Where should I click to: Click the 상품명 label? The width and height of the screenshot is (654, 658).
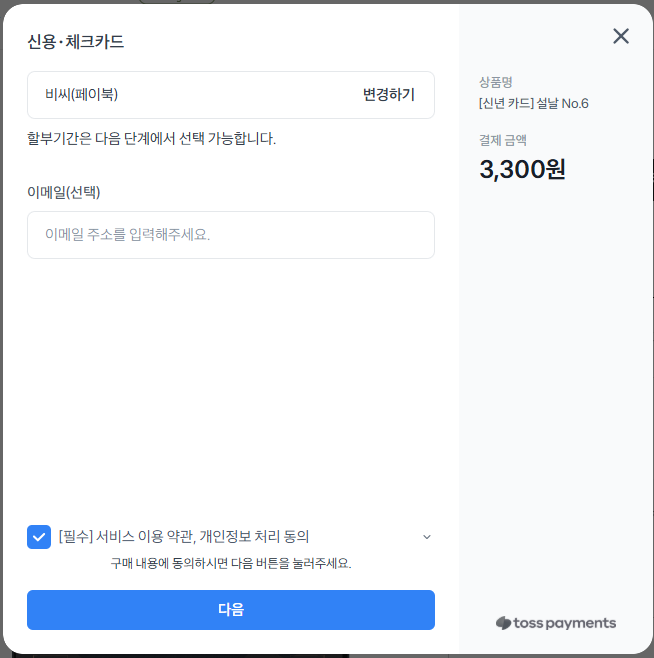pyautogui.click(x=496, y=82)
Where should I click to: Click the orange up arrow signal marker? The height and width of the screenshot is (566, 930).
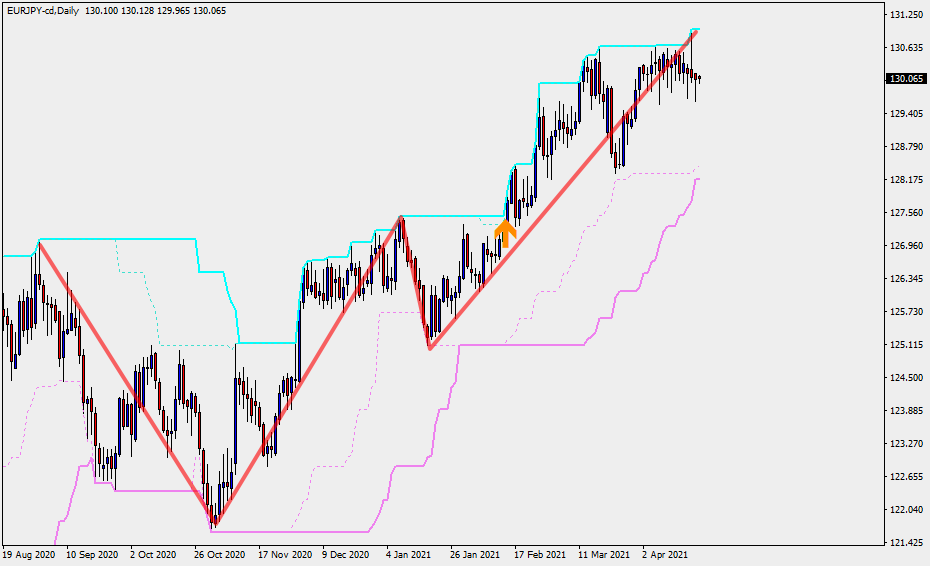506,234
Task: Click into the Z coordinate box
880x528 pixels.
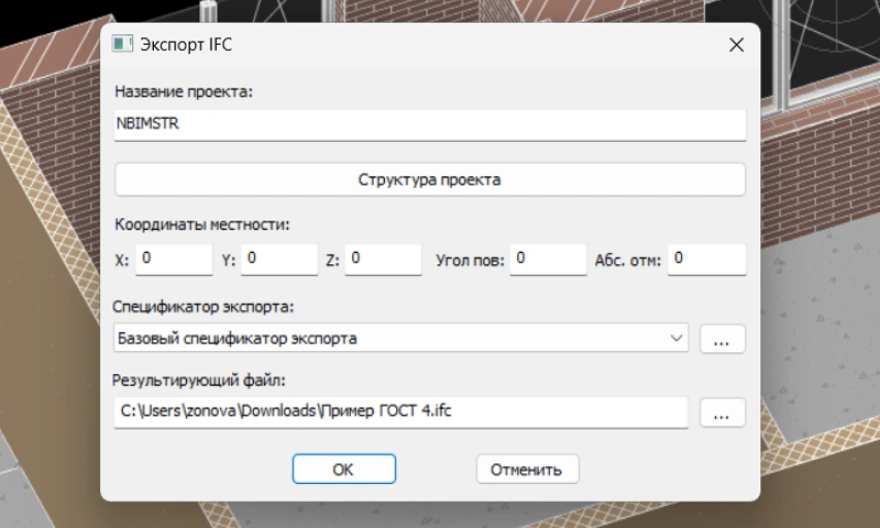Action: [x=383, y=259]
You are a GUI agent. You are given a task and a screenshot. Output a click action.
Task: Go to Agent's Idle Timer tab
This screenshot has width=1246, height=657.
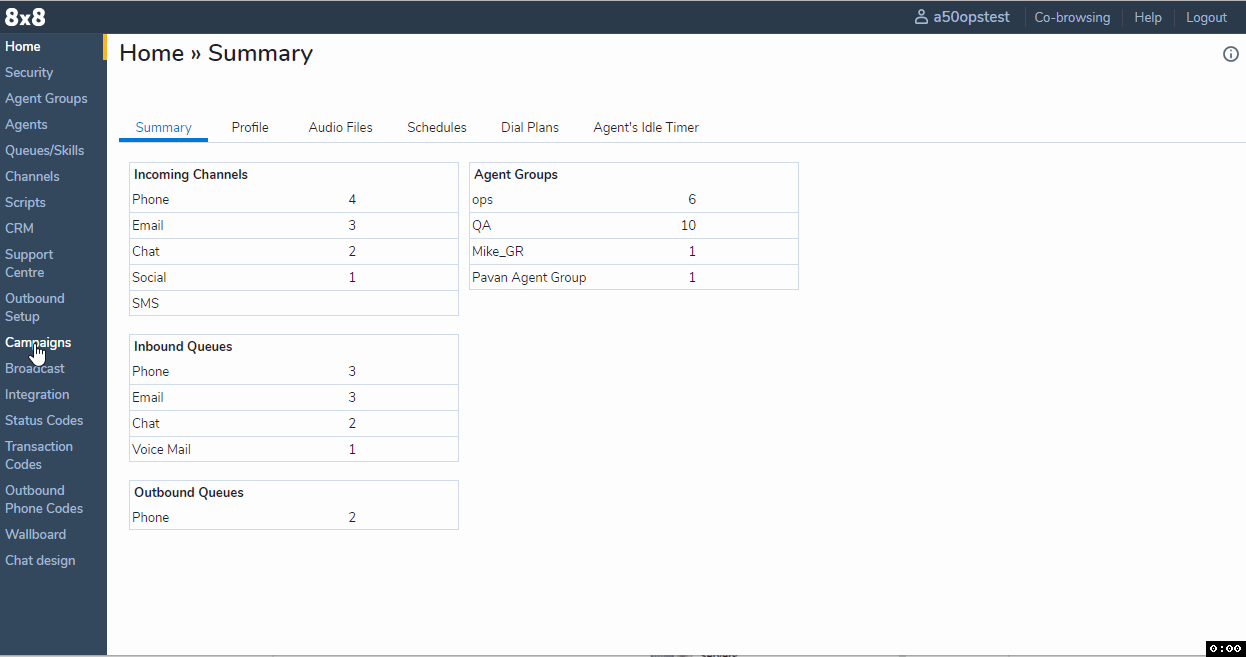coord(645,127)
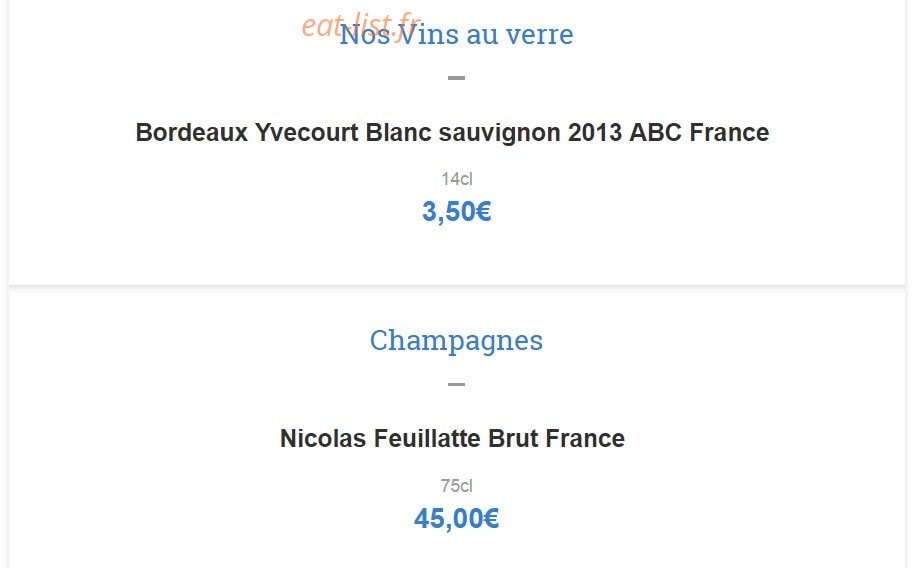Click the word Bordeaux in wine name
The height and width of the screenshot is (568, 913).
[192, 133]
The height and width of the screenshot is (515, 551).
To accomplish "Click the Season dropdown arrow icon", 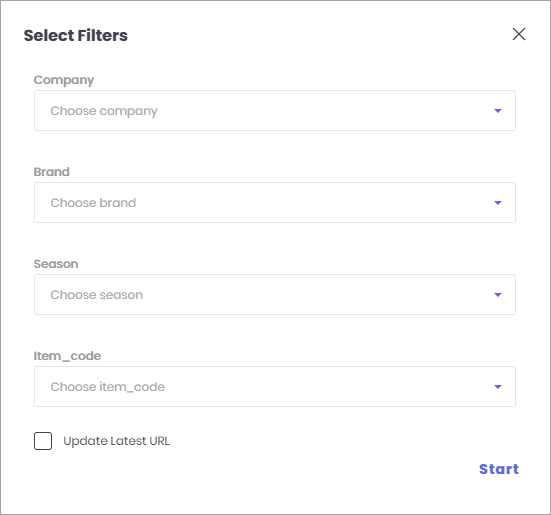I will pyautogui.click(x=498, y=295).
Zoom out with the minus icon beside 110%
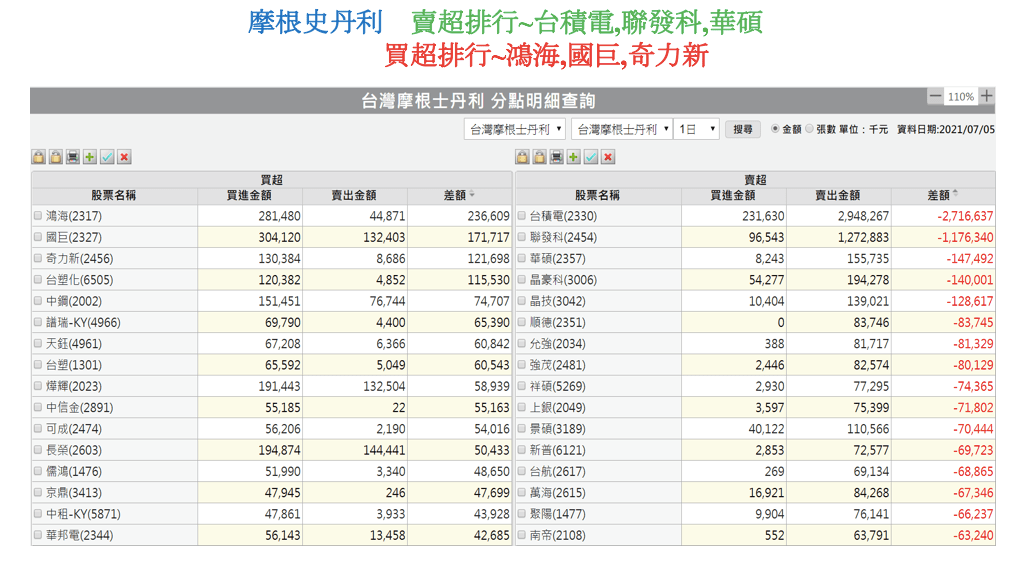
=-=-=-=-=
- _WORK ITEM_
The answer must be an exact copy of the lines above, from the start of the records through the line with "Task: Go to Agent's Idle Timer tab", and of nothing else; no pictures belong in it.

- _EXPECTED ANSWER_
Where should I click to: Click the 상품명 label? The width and height of the screenshot is (654, 658).
pyautogui.click(x=496, y=82)
Where should I click to: Click the orange up arrow signal marker? The height and width of the screenshot is (566, 930).
506,234
Task: Click into the Z coordinate box
880x528 pixels.
Action: [x=383, y=259]
You are a GUI agent. You are given a task and a screenshot. Output a click action.
Task: Go to Agent's Idle Timer tab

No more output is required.